After several weeks of this, he’d all but forgotten to guard himself against the lull. Lark seemed happy. So when he arrived home one day only to find every simple trace of her completely vanished, he was dumbstruck.
“Gino, dove Allodola?”
“Non lo so, I thought she was with you?”
He searched everywhere on his property but she was gone. She and her tiny little suitcase with the long handle.

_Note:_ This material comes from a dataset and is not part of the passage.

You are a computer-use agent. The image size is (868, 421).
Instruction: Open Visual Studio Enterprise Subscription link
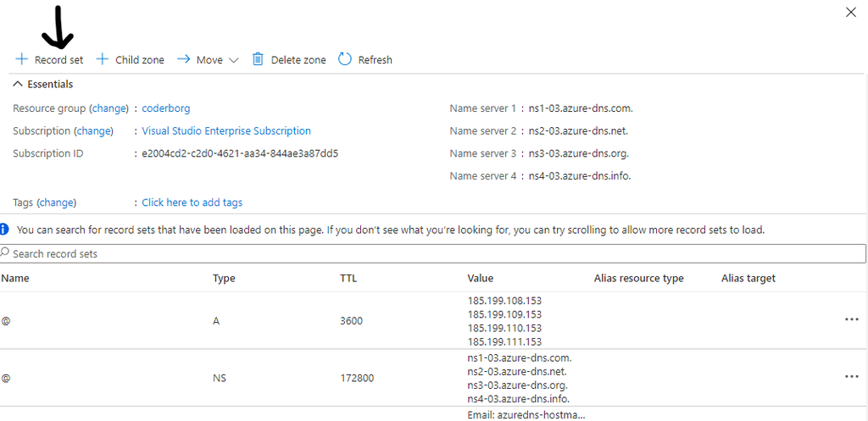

He didn’t want to seem as possessive or as hurt as he felt. Her phone rang and rang, or sometimes went straight to voice mail.
Should he start to panic? Had something really happened to her? He couldn’t miss work to send out a search party. Besides, there was no need. He called the LIST agency under false pretenses, requesting her for another job, but she was already booked in London.
She wasn’t kidnapped. She was avoiding him. After few days, he called his father at headquarters, in case he had any information.
“Si, Miss Chambers came here to find you.”
“When?”
“Last week. She is flying to her homeland, I believe.”
“Why would she not come to the factory?”